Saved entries
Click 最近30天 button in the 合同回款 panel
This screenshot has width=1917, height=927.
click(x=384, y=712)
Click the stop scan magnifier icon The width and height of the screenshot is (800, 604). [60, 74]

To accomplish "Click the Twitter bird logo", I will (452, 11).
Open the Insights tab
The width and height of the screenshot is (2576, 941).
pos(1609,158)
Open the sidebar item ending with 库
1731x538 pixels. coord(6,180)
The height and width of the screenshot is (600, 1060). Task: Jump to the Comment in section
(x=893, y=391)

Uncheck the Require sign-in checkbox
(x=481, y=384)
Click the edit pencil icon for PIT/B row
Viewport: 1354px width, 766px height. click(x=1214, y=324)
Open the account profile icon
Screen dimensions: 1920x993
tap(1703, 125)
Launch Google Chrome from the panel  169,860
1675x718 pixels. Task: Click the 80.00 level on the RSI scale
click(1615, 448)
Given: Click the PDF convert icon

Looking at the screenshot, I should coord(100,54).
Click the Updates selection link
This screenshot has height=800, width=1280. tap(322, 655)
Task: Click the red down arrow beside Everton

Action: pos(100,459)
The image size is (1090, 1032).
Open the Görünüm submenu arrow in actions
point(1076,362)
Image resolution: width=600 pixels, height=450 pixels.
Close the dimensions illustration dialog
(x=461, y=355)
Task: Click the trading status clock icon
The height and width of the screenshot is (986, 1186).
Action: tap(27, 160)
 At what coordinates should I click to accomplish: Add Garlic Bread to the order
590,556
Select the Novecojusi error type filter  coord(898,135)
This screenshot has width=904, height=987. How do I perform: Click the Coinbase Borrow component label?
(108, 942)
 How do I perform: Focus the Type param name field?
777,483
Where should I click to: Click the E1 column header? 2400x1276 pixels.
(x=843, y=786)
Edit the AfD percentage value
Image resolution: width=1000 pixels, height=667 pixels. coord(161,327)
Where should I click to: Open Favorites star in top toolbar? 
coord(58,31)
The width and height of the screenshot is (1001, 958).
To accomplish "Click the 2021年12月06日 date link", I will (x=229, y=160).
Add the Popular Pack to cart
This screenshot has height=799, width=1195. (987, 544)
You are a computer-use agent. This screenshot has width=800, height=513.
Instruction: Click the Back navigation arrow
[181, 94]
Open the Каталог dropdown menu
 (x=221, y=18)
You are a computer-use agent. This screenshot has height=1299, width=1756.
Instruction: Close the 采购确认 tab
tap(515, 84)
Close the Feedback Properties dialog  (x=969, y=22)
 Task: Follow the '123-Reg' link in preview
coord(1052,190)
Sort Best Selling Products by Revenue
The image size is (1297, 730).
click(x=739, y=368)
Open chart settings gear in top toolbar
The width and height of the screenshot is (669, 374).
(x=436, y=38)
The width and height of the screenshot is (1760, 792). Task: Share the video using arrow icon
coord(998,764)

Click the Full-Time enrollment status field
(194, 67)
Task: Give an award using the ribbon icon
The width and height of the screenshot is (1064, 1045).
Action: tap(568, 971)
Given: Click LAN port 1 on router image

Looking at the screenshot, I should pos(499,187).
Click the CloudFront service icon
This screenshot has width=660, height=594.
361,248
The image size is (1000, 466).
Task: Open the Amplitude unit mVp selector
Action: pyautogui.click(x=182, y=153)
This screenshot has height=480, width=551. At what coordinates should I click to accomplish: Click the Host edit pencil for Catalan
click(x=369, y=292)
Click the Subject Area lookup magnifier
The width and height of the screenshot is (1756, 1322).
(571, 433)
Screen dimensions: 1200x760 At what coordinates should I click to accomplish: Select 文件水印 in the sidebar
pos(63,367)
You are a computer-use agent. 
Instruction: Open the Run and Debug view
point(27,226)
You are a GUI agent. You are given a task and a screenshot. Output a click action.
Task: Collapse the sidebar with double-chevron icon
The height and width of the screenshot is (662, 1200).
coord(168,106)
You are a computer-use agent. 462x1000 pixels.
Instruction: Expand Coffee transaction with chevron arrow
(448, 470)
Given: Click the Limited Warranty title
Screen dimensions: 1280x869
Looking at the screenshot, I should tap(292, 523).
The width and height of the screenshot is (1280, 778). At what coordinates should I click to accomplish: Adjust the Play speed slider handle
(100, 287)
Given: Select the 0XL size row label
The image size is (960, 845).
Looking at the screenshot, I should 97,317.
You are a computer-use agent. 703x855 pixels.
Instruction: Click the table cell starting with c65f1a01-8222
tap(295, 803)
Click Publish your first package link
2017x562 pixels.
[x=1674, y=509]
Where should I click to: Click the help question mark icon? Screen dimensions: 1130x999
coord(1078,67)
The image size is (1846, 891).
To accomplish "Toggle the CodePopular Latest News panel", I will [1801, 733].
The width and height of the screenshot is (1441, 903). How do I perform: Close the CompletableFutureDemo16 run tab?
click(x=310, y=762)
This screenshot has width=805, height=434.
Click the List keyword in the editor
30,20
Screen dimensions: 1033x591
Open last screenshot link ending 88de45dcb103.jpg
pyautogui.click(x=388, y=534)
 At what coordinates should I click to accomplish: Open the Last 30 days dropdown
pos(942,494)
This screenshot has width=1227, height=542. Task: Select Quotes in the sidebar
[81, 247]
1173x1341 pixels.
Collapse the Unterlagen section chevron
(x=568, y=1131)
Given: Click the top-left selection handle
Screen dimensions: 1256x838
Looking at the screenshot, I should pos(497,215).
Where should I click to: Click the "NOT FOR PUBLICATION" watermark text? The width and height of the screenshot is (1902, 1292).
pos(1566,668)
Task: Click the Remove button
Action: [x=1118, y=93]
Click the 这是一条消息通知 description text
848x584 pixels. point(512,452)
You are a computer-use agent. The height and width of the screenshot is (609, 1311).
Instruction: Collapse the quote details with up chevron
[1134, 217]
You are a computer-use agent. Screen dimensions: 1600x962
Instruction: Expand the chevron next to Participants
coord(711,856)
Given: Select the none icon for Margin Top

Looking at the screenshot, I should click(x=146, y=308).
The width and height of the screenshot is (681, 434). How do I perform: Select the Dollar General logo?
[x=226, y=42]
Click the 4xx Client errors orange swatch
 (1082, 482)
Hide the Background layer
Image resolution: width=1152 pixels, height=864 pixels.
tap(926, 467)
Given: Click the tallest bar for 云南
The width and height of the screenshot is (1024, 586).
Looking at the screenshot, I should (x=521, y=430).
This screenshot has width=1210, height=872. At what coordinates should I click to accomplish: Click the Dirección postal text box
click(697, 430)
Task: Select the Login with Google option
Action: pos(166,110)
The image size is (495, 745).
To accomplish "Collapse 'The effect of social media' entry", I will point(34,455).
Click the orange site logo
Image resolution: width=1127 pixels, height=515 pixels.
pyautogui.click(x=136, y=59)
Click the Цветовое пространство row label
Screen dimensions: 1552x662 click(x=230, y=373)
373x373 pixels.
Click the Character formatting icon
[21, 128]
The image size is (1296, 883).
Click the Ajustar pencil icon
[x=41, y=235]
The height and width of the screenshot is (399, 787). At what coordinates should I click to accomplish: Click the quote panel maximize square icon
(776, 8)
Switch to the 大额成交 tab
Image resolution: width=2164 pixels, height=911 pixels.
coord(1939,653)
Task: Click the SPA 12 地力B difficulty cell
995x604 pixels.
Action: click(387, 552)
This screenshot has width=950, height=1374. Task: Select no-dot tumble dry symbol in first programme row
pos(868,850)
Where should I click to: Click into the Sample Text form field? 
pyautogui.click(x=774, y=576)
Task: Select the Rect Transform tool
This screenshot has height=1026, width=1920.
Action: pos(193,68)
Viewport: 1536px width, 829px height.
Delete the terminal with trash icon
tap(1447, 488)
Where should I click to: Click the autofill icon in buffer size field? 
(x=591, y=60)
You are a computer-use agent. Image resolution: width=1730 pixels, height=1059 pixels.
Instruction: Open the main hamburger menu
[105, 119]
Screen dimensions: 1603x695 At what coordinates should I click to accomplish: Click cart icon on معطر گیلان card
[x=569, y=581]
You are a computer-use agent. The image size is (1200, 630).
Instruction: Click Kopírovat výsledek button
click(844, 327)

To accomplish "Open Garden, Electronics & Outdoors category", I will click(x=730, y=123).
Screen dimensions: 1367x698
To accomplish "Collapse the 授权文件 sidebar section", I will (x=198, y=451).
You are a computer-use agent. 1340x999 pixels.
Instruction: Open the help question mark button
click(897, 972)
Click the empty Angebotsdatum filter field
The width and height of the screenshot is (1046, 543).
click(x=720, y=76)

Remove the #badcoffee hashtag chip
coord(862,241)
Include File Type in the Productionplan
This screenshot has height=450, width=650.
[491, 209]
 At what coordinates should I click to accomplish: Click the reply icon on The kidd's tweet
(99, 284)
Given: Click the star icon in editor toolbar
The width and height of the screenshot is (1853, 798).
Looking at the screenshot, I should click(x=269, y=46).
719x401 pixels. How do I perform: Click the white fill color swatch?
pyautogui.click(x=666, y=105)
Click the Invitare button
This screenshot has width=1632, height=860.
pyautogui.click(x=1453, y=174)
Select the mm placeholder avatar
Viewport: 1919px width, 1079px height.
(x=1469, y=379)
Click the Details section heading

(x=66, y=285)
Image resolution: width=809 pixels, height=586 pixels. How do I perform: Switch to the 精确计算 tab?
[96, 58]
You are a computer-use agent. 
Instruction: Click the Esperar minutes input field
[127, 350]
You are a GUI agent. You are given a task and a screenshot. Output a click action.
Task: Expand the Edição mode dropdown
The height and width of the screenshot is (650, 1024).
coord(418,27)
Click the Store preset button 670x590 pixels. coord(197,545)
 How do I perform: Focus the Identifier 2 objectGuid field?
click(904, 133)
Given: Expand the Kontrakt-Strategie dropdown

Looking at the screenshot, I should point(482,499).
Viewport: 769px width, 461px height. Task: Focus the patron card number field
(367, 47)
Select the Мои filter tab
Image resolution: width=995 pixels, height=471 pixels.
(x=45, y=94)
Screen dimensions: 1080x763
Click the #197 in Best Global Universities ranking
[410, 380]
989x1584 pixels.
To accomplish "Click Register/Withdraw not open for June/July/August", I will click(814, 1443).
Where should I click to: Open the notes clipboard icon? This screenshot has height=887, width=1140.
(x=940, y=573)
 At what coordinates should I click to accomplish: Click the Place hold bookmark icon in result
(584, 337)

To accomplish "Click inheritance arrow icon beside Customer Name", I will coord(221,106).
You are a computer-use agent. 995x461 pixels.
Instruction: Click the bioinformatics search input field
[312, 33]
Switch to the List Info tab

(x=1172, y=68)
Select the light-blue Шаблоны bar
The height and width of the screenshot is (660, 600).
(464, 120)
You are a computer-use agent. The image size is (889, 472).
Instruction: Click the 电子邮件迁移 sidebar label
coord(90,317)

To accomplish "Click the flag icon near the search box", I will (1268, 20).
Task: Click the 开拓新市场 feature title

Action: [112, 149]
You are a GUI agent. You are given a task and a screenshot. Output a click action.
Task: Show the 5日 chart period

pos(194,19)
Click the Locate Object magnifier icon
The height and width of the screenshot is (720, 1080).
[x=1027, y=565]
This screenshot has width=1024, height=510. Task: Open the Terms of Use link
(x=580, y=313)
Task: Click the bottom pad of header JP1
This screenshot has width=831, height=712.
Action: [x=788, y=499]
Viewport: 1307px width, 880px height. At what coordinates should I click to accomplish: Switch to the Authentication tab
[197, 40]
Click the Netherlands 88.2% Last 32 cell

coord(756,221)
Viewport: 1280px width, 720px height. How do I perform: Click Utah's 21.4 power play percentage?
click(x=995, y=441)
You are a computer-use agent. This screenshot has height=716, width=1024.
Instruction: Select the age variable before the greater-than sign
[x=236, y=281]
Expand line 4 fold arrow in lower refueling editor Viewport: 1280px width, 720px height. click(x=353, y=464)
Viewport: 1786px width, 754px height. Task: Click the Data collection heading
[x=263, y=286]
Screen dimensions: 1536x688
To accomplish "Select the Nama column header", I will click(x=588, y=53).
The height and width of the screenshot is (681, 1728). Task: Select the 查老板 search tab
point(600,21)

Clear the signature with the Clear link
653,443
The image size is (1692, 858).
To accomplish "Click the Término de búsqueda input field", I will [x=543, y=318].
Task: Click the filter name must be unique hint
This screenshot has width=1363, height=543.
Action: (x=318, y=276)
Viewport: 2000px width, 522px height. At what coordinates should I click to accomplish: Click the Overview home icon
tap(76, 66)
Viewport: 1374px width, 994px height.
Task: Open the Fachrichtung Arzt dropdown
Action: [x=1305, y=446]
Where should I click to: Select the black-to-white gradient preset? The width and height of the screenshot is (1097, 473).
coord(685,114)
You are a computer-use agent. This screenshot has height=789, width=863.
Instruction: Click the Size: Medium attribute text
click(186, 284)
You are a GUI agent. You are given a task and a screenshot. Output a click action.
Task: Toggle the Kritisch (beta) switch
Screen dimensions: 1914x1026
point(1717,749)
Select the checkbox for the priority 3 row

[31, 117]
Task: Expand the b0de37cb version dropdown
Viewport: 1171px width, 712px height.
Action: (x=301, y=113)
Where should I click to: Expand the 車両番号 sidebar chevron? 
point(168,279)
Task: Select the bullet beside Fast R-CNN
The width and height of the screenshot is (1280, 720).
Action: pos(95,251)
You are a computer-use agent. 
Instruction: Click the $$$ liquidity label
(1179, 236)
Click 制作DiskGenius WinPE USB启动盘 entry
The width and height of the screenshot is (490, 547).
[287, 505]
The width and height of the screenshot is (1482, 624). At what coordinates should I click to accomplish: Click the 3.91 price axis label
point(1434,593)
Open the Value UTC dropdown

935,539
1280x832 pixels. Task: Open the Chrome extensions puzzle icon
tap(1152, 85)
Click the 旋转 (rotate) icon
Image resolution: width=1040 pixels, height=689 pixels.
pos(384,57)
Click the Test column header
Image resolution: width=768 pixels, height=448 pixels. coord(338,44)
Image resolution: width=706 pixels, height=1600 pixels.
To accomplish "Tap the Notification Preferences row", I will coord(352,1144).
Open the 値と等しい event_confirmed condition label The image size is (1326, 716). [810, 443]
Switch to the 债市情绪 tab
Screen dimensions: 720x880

### PROBLEM
Among the lines of the data above, some may hold the word "Toggle"; report how many, as a single number.

### PROBLEM SOLUTION
2